Dalam gambar ini, kita melihat seseorang yang merasakan dirinya sedang bermain ski di atas pegunungan, padahal sesungguhnya tidak terdapat ski ataupun salju. Perasaan yang dialaminya ini adalah tiruan yang sengaja dibuat. |
Perkembangan teknologi masa kini telah memungkinkan manusia untuk
merasakan suatu pengalaman yang nyata tanpa perlu adanya "dunia luar"
atau "materi." Kemajuan sangat besar dalam teknologi virtual reality [kenyataan maya] telah menghasilkan sejumlah bukti-bukti yang secara khusus sangat meyakinkan.
Secara sederhana, virtual reality [kenyataan maya] adalah
pemunculan gambar-gambar tiga dimensi yang dibangkitkan komputer, yang
terlihat nyata dengan bantuan sejumlah peralatan tertentu. Teknologi
ini, yang dapat diterapkan di berbagai bidang, dikenal sebagai"virtual reality" [kenyataan maya], "virtual world" [dunia maya], atau "virtual environment"
[lingkungan maya]. Ciri terpentingnya adalah dengan menggunakan
perangkat yang dirancang untuk tujuan tertentu, teknologi ini mampu
menjadikan orang yang merasakan dunia maya tersebut terkecoh dan yakin
bahwa yang dialaminya adalah nyata. Sejak beberapa tahun lalu, kata "immersive'' [tenggelam] telah mulai digunakan di depan istilah "virtual reality"
[kenyataan maya], yang mencerminkan keadaan bahwa mereka yang
menyaksikan kenyataan maya benar-benar tenggelam dalam apa yang sedang
mereka alami.
Penjelasan dari sistem dunia maya ini didasarkan pada panca indra
manusia. Misalnya, ketika pengguna sistem dunia maya memakai sarung
tangan khusus, perangkat di dalam sarung tangan tersebut mengalirkan
sinyal-sinyal ke ujung-ujung jari. Ketika sinyal-sinyal ini diteruskan
ke dan ditafsirkan oleh otak, pengguna tersebut merasakan bahwa dirinya
sedang menyentuh kain sutra atau vas bunga yang penuh hiasan, lengkap
dengan seluruh pernak pernik pada permukaannya—meskipun benda semacam
itu pada kenyataannya tidak ada di sekitarnya.

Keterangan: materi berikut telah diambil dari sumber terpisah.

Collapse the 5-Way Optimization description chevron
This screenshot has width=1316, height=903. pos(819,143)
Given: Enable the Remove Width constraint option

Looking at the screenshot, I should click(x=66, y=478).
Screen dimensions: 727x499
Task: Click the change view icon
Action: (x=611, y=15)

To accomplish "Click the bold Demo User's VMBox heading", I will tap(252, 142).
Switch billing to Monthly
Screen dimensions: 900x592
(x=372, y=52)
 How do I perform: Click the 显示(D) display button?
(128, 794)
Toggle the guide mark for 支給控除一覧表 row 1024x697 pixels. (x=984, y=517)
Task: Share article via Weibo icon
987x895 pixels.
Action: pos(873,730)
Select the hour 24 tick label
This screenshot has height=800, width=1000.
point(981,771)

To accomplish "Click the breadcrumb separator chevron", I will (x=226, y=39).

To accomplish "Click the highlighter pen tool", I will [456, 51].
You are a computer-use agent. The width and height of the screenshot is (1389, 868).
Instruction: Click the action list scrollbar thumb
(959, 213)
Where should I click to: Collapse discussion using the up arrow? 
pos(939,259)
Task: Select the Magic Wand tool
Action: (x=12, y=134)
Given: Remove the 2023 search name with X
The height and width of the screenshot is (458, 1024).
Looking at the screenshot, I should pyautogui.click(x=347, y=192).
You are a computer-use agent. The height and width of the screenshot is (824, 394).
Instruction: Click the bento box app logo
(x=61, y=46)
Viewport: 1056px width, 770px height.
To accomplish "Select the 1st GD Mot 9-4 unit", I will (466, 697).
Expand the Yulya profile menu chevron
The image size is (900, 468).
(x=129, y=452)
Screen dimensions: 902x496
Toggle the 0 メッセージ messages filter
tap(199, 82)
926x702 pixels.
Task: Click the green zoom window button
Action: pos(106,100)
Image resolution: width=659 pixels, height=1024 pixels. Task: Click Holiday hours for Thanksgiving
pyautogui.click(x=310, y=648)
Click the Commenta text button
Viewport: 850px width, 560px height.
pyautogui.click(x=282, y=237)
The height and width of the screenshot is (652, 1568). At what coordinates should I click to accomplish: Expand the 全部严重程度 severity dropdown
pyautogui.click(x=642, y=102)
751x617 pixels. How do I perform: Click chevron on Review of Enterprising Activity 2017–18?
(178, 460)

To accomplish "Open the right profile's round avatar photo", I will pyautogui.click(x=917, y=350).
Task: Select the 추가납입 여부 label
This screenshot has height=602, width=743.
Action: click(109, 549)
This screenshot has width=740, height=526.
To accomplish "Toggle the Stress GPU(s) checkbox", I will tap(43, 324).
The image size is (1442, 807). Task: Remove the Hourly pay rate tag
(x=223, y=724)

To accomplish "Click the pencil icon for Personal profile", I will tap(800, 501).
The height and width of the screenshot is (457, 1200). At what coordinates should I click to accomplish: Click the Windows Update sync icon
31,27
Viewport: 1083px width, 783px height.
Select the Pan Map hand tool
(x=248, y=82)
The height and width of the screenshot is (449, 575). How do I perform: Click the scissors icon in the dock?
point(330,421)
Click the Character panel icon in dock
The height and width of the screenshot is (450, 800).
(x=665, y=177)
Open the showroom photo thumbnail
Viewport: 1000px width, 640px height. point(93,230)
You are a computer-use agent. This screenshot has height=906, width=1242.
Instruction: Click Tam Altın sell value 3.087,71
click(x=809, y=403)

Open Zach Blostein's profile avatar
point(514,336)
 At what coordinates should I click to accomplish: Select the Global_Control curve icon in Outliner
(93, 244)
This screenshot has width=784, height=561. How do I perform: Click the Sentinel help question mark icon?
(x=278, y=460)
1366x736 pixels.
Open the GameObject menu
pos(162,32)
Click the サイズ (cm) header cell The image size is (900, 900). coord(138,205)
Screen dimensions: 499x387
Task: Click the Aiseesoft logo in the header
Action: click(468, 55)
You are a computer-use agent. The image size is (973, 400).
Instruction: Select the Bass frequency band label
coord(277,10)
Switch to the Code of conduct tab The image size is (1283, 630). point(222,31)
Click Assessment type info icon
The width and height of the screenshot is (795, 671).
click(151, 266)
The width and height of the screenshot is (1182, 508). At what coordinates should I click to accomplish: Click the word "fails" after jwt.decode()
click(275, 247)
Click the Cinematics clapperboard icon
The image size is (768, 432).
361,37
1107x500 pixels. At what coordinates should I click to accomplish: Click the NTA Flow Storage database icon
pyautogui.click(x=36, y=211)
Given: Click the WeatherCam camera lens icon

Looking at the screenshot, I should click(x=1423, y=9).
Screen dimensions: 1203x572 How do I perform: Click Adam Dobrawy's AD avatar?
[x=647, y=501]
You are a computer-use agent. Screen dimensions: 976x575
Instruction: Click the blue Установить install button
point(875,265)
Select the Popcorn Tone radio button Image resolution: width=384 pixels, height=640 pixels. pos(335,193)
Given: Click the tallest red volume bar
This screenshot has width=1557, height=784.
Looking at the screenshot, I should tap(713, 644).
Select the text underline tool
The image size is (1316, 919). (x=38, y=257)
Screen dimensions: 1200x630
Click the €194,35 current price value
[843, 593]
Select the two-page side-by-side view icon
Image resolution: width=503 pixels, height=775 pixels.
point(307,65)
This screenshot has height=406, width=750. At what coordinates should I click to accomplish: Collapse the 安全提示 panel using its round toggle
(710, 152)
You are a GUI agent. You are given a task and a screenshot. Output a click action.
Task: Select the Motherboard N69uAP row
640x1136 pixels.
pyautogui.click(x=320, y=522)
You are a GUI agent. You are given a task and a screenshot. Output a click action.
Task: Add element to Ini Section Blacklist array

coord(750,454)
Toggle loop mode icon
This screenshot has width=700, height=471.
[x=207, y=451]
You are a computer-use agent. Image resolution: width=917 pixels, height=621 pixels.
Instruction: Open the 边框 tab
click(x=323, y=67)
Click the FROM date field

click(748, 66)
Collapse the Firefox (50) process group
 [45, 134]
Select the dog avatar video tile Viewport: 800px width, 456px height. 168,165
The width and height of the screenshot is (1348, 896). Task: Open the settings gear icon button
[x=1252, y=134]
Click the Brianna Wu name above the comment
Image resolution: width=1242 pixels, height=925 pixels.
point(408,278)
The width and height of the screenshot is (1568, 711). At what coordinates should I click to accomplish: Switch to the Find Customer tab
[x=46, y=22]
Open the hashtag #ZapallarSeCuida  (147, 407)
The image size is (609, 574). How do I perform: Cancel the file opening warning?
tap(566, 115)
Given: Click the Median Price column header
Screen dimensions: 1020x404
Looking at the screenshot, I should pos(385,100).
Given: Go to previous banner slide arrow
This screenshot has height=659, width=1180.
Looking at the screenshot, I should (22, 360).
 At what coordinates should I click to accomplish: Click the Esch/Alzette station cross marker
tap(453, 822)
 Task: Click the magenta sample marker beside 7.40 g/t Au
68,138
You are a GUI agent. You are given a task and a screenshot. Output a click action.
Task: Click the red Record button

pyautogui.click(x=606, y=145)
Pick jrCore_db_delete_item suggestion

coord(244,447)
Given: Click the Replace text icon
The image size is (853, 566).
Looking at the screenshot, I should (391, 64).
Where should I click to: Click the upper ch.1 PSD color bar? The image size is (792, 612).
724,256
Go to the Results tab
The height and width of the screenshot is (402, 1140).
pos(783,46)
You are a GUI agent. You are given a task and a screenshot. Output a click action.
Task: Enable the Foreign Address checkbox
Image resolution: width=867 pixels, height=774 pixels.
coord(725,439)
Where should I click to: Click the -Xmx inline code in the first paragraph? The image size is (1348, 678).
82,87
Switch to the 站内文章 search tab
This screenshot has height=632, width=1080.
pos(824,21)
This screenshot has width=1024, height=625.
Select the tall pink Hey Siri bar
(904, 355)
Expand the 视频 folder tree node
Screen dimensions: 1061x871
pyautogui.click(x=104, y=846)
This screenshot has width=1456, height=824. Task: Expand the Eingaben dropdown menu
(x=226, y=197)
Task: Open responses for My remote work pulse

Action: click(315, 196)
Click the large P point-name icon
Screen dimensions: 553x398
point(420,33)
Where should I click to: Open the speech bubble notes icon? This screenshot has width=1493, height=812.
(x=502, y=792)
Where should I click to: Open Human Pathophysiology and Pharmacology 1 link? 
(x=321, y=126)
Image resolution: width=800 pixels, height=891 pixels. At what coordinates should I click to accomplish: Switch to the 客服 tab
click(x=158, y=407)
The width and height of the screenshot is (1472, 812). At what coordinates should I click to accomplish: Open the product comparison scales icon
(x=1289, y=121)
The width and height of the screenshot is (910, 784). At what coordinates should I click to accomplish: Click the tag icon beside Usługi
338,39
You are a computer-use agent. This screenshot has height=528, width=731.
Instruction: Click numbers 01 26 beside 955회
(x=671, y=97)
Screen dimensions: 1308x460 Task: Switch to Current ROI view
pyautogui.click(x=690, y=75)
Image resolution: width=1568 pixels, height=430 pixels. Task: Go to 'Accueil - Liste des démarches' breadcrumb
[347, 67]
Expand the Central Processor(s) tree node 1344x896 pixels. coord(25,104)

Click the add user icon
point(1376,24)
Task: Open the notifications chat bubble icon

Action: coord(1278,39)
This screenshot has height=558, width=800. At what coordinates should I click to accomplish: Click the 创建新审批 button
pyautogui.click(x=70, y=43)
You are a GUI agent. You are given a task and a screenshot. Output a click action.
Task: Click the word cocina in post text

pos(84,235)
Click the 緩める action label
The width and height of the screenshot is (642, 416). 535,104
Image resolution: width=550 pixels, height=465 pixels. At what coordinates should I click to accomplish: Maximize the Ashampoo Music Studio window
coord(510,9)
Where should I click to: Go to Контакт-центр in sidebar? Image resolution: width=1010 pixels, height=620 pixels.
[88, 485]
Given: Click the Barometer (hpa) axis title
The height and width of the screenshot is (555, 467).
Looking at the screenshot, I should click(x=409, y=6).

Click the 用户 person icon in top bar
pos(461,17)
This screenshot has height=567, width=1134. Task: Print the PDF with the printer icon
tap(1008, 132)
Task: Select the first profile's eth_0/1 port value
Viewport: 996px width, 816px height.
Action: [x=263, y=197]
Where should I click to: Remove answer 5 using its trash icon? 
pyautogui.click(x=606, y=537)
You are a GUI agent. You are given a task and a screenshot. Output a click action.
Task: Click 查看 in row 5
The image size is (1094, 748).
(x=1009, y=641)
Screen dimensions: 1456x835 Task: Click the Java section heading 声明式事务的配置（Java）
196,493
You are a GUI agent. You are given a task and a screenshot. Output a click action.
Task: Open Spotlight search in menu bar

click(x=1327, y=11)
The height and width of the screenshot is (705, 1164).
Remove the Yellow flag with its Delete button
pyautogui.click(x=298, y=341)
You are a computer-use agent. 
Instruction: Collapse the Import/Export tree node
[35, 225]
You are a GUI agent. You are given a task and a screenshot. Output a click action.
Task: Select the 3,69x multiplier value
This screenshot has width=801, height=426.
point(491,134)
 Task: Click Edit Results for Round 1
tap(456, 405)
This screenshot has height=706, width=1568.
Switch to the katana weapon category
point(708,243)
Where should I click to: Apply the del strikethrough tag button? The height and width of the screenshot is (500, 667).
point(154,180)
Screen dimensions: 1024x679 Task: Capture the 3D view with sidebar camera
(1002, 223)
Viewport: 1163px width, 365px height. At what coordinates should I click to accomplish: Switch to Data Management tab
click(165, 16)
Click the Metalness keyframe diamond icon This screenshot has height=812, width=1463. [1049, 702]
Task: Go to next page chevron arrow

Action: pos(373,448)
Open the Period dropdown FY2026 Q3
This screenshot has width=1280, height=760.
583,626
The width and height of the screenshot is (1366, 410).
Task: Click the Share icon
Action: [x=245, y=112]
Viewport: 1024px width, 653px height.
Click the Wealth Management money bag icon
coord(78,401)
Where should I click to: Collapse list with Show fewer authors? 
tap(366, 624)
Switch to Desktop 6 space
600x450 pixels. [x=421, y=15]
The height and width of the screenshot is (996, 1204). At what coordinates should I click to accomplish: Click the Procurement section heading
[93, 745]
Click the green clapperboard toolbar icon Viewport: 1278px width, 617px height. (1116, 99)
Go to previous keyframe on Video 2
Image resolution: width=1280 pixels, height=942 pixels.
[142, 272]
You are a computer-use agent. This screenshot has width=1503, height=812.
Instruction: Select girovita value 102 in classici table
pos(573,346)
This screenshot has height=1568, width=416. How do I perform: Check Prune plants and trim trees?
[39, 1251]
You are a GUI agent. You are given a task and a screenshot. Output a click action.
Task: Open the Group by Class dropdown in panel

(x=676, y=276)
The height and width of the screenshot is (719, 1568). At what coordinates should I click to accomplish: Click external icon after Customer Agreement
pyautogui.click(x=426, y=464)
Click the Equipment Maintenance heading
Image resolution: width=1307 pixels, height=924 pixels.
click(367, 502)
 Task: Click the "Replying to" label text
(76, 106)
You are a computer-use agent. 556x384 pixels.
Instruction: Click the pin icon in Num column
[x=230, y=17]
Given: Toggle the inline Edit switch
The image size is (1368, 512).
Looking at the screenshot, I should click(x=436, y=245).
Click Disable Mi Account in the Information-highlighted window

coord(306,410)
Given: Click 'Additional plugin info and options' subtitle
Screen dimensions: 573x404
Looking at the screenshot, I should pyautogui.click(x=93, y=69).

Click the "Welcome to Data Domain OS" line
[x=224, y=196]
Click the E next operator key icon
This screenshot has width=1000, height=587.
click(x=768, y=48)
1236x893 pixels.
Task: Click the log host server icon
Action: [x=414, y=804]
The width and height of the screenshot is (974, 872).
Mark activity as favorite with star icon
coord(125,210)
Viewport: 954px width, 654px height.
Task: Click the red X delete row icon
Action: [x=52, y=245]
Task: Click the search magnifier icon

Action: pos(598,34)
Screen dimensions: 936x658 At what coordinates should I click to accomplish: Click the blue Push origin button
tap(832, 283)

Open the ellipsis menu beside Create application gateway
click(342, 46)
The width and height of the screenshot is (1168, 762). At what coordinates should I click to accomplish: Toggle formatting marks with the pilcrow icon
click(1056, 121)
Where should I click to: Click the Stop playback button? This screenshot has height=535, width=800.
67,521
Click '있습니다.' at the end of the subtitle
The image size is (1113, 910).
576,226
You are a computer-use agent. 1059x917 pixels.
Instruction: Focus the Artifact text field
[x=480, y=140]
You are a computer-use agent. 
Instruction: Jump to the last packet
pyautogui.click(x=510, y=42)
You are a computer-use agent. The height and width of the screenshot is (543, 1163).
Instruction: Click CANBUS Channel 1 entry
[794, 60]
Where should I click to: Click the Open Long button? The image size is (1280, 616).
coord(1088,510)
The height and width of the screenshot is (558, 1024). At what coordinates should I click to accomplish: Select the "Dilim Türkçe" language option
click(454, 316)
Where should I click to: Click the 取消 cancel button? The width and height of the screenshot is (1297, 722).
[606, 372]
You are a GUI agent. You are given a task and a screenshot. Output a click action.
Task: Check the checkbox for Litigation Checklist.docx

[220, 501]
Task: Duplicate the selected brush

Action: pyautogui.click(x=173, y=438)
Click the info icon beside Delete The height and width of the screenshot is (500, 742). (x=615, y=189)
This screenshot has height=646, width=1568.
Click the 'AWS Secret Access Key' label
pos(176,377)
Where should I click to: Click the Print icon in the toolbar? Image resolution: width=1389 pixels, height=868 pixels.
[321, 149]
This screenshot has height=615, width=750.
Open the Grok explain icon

Salah satu penerapan terpenting dari dunia maya adalah di bidang
kedokteran. Universitas Michigan telah mengembangkan suatu teknologi
untuk melatih para pembantu dokter—khususnya para karyawan di ruang
gawat darurat—untuk melatih ketrampilan mereka di sebuah laboratorium
dunia maya. Di sini, gambaran lingkungan sekitar diciptakan dengan
memunculkan rincian seluk beluk sebuah ruang operasi pada lantai,
dinding, dan langit-langit dari sebuah ruangan. "Gambar" ini
disempurnakan dengan memunculkan sebuah meja operasi, lengkap dengan
pasien yang akan dioperasi di atasnya, di bagian tengah ruangan. Para
calon ahli bedah memakai kacamata 3-Dimensi mereka dan mulai melakukan
operasi "maya" mereka. Dan siapa pun yang melihat gambar-gambar yang
dipantulkan pada kacamata 3-Dimensi tidak dapat membedakan antara
ruangan operasi sungguhan dengan ruangan maya ini.
Apakah Kita Hidup di Dalam Dunia Holografis?
New Scientist adalah salah satu majalah paling terkenal.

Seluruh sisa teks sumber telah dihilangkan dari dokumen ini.